MIKE HOLMES: Alberta flood must spark sea change

Devastation highlights need to revamp how we build -- and rebuild

Postmedia/A Calgary firefighter checks on a flooded home.
Postmedia THE CANADIAN PRESS/Sarah MacBey pauses for a moment as she walks through her flooded home for the first time since the waters receded in Calgary’s south end on June 22.

I've been watching the flooding situation in Alberta. I don't think anyone expected this level of devastation.

It reminds me of New Orleans in August 2005, and it's no surprise people are referring to the disaster as the Canadian Katrina.

The water rose 20 centimetres in 2.5 hours, forcing more than 120,000 from their homes. People have been trapped on roofs and in attics, and there have been fatalities. But, it's not over.

All that extra water has to go somewhere. And unfortunately, that means more people will be forced to leave their homes as the water moves downstream.

The flooding has caused a lot of problems and multiple levels of devastation. Alberta is facing an estimated $3 to $5 billion in damages -- at least. It's going to take years, not months, to clean up.

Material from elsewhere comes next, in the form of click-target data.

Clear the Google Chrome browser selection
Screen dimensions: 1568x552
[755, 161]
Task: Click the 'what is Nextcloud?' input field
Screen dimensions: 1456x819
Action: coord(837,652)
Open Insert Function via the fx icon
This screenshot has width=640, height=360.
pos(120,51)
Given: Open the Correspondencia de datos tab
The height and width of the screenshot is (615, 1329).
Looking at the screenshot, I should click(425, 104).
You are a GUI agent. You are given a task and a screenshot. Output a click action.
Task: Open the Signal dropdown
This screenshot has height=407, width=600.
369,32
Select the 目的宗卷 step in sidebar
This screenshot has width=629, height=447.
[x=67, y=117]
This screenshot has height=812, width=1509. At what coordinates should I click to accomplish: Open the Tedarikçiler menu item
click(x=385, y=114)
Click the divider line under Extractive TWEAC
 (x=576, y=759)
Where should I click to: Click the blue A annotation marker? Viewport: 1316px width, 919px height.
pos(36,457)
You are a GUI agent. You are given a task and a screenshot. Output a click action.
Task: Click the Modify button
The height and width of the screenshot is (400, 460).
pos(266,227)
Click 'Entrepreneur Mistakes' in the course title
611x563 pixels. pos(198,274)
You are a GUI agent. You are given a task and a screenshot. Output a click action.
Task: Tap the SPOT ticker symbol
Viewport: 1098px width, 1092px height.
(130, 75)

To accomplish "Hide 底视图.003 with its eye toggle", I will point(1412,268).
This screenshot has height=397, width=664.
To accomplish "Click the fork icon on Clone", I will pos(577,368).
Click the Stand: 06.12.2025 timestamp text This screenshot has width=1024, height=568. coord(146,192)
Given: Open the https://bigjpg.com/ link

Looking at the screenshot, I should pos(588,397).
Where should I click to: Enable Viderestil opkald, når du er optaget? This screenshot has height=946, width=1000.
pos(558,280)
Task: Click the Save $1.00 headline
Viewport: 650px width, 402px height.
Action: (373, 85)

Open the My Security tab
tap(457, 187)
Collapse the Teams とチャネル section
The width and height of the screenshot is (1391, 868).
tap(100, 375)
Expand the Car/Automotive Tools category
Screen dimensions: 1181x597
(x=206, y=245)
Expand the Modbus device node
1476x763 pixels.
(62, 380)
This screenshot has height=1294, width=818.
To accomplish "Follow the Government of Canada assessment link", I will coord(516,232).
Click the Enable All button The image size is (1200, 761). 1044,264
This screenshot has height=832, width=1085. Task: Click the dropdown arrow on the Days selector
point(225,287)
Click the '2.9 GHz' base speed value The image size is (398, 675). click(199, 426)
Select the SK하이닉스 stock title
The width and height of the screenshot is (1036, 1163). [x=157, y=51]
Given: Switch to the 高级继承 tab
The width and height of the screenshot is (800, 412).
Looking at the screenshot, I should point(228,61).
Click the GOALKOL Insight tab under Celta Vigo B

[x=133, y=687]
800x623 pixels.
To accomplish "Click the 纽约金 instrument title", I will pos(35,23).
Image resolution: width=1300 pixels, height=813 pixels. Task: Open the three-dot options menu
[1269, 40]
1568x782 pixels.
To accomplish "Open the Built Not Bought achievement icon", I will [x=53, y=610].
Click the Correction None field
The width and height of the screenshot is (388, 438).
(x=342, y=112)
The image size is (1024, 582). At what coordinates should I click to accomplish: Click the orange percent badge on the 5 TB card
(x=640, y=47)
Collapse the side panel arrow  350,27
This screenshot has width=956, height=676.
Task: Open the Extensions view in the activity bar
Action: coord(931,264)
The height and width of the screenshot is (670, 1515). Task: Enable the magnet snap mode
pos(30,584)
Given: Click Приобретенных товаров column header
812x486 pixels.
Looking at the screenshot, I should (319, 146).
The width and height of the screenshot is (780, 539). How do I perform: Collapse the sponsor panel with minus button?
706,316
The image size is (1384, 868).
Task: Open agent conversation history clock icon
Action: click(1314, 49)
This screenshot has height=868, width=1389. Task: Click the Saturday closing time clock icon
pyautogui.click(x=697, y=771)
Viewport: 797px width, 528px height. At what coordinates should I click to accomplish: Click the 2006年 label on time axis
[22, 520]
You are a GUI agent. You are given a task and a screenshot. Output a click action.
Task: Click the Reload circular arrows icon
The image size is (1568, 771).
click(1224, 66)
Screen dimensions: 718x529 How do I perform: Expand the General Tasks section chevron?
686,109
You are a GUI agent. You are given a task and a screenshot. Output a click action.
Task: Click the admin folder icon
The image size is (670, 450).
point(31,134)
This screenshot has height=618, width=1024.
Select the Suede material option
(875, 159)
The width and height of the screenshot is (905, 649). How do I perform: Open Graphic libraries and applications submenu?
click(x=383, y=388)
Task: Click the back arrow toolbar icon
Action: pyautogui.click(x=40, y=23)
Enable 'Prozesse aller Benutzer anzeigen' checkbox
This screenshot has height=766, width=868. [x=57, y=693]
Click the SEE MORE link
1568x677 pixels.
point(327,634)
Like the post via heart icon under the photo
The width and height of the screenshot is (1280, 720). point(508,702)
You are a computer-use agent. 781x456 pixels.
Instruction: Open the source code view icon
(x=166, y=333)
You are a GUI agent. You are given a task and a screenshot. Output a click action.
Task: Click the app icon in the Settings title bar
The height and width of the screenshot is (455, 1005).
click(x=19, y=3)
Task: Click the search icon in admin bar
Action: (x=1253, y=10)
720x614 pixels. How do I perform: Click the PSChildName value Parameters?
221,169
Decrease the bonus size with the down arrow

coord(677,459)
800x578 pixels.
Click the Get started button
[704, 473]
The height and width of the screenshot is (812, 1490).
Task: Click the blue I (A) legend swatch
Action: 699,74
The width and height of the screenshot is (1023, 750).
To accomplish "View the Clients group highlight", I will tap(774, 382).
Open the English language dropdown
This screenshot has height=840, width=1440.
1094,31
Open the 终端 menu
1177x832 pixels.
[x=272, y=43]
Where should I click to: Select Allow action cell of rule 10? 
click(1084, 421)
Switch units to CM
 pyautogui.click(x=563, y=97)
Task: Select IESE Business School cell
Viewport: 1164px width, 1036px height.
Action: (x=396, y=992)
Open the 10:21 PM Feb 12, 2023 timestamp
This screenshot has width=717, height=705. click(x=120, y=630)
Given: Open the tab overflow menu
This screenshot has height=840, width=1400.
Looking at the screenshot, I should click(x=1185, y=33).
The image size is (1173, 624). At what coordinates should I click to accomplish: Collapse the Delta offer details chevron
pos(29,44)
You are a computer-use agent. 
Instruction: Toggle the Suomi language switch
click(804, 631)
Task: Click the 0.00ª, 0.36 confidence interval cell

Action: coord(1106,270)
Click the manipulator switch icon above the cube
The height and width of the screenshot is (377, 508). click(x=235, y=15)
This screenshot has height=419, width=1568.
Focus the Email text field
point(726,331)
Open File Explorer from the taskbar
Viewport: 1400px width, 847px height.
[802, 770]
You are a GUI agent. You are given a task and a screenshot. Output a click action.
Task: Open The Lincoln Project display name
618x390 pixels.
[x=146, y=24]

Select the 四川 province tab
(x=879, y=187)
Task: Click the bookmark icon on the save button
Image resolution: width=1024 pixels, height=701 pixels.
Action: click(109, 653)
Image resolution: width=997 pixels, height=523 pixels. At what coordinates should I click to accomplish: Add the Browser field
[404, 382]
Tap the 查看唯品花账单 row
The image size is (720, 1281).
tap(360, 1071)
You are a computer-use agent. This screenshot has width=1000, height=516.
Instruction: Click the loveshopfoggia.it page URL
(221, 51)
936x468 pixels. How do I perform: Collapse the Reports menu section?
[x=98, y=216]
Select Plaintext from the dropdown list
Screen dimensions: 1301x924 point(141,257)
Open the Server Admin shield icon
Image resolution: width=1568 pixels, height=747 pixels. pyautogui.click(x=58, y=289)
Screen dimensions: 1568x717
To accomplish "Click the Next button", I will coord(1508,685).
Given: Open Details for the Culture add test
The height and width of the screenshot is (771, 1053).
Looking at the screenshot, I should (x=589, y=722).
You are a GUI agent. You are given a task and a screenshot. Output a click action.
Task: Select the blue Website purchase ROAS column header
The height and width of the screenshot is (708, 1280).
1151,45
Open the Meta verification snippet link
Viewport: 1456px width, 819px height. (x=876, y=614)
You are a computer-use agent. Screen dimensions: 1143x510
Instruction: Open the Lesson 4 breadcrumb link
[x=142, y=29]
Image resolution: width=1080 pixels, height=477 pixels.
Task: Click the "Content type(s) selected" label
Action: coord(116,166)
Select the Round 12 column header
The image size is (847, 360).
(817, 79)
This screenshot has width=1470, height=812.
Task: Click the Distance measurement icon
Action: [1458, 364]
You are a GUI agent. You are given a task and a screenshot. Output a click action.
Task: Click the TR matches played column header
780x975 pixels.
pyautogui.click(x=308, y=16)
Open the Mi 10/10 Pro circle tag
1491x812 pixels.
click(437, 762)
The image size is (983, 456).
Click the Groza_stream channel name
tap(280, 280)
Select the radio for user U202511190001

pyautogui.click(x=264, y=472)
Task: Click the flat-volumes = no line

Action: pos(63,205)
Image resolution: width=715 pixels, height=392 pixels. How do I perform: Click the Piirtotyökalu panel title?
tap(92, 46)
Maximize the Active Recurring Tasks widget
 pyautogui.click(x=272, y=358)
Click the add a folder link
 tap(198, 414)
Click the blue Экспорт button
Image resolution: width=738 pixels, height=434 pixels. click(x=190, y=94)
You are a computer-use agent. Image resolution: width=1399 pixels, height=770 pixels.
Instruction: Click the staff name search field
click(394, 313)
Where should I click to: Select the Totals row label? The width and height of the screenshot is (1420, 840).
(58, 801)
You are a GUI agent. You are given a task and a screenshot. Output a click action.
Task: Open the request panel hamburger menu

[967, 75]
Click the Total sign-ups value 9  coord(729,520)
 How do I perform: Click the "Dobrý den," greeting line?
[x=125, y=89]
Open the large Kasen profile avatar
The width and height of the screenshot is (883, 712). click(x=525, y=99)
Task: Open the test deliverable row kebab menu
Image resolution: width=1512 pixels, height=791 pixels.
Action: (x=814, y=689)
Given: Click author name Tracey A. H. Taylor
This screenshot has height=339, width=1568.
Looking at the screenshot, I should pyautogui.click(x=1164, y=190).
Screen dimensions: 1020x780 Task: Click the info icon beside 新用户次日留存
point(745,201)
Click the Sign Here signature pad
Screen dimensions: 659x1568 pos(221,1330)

The first step is dealing with the flood itself and the damage it's done to the area. But then there's the mess people are going to face when they're allowed to go back home. Some homeowners have already returned home, and in some cases, the damage is overwhelming. But it's important not to rush to make everything look normal.

There are a lot of measures homeowners need to take after a flood. The first is to have any water in the home pumped out, and this needs to be done quickly so mould spores have less time to grow. Patience plays a big role because any space where floodwater has invaded must be 100 per cent dry before you try to rebuild. Bring in fans, exhaust units -- anything you have to so that the flooded areas dry out completely.

I've seen people cleaning up the mess without protective gear or equipment. Their hearts are in the right place, but this is a huge safety hazard.

Your best option is to hire a cleanup company, especially if there's sewage. Professional companies know how to clean a home the right way.

Another step will be hiring someone to fix the damage. Take time to think about the right materials and products. For instance, when disasters such as this happen, they show us the importance of building mould-resistant homes. Not installing mould-resistant products can cost you much more in the long run.

When you're ready to find a contractor, wait for the right one because many of them are going to be busy. Talk only to contractors who have plenty of experience restoring water-damaged homes.

These pros will know, for example, that if your basement was flooded at least one foot of drywall above the flood line needs to be removed, plus all the drywall below the flood line, all the insulation in this area and all the flooring. Even if there is ceramic tile on top of a wood substrate it all has to be pulled up because the wood will hold moisture.

The Alberta flood has to change the way we build. It's our wake-up call.

There's no denying we're facing extreme weather -- everything from tornadoes and floods to extreme heat and droughts. And that's just in Canada.

If we want to build and rebuild things right, we have to take into account the surrounding environment. And if the environment changes, the way we build must change, too.